(What is being asked): From the entries below, please output exactly the lines starting at the one containing "Switch to the Timing tab" and ending at the one containing "Viewport: 1496px width, 812px height.", both included.

(Records for processing):

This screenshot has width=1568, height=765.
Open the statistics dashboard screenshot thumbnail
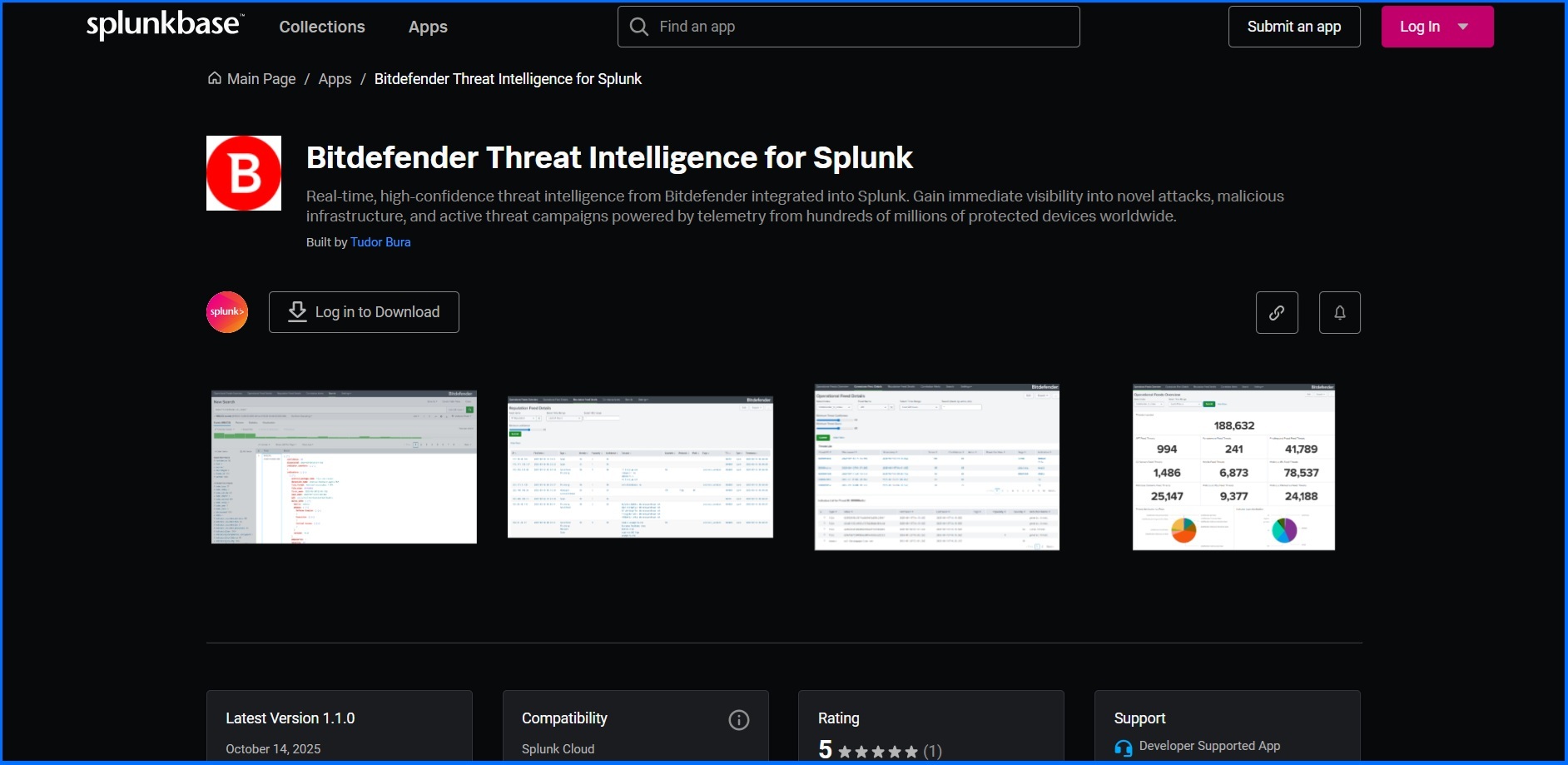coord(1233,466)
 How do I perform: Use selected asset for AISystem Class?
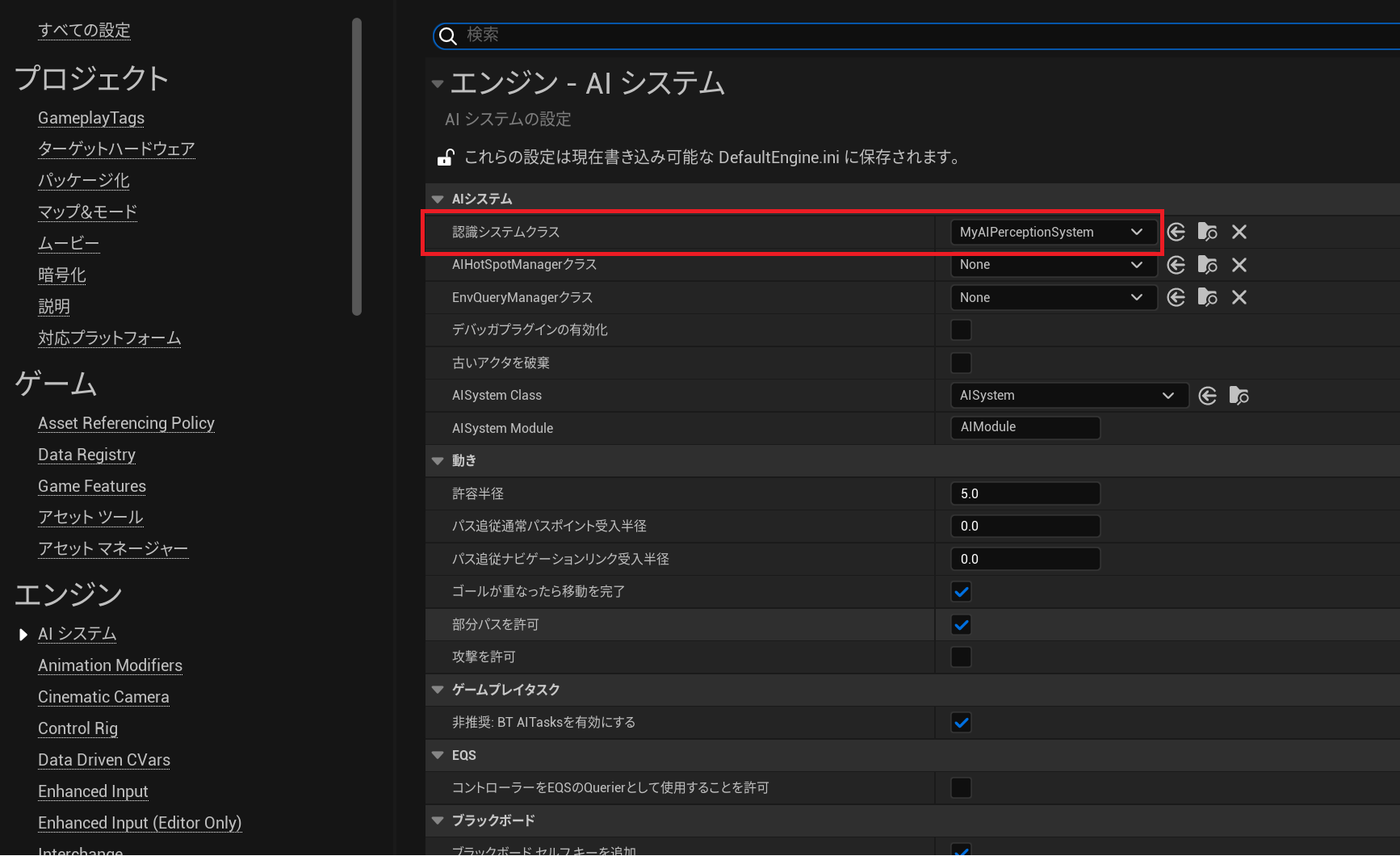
--
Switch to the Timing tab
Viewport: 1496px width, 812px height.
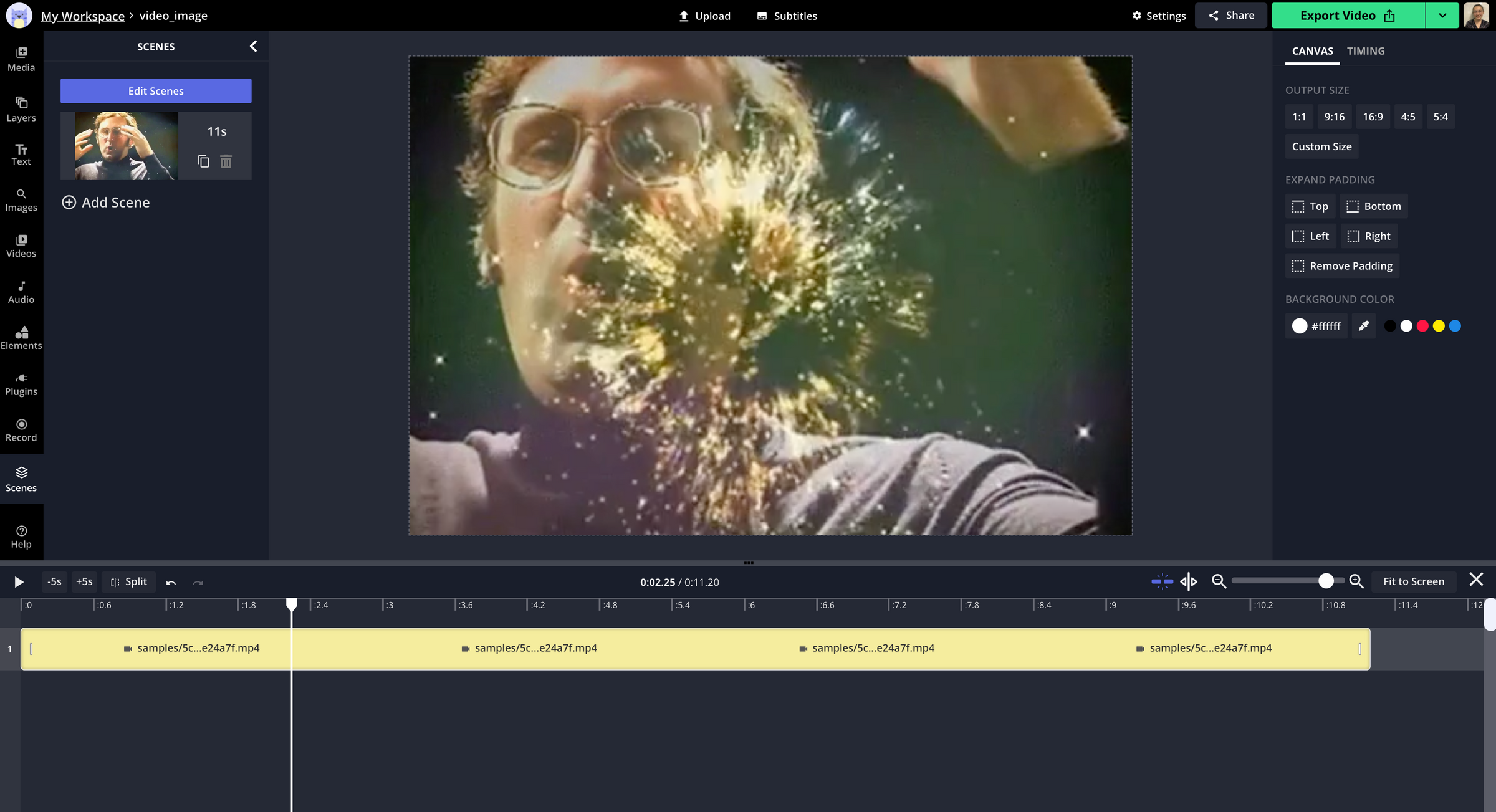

(Result):
Switch to the Timing tab
Viewport: 1496px width, 812px height.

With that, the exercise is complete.